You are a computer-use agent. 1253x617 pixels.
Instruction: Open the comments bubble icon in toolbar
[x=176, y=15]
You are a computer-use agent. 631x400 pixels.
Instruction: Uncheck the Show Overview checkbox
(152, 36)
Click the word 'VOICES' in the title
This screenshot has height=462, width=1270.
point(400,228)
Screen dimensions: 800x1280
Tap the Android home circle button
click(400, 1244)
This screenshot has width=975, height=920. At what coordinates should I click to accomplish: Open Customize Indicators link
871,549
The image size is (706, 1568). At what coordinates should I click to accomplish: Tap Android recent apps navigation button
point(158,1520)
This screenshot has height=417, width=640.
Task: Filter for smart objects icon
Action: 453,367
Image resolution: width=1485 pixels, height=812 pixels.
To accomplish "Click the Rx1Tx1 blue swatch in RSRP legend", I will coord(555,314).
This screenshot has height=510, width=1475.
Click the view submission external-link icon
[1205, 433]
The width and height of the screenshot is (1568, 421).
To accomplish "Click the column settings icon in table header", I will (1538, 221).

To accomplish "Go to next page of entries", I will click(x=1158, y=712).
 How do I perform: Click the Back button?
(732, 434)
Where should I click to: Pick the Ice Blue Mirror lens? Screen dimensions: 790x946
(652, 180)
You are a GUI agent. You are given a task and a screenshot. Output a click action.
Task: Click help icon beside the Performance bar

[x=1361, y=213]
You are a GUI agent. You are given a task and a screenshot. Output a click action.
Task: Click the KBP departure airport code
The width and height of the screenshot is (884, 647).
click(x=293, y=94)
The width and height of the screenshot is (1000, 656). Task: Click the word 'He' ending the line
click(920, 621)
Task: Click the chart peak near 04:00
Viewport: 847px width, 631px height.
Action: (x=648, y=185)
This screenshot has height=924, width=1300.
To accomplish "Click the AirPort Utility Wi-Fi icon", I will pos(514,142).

====================

Rewrite the listing starting at the line that contains "Where should I" and running through its final line, with every request kept. Shift each coordinate in the answers by -61.

# CORRECT RESULT
Where should I click to: Pick the Ice Blue Mirror lens? Screen dimensions: 790x946
(591, 119)
You are a GUI agent. You are given a task and a screenshot. Output a click action.
Task: Click help icon beside the Performance bar

[x=1300, y=152]
You are a GUI agent. You are given a task and a screenshot. Output a click action.
Task: Click the KBP departure airport code
The width and height of the screenshot is (884, 647).
click(x=232, y=33)
The width and height of the screenshot is (1000, 656). Task: Click the word 'He' ending the line
click(859, 560)
Task: Click the chart peak near 04:00
Viewport: 847px width, 631px height.
Action: (x=587, y=124)
This screenshot has height=924, width=1300.
To accomplish "Click the AirPort Utility Wi-Fi icon", I will pos(453,81).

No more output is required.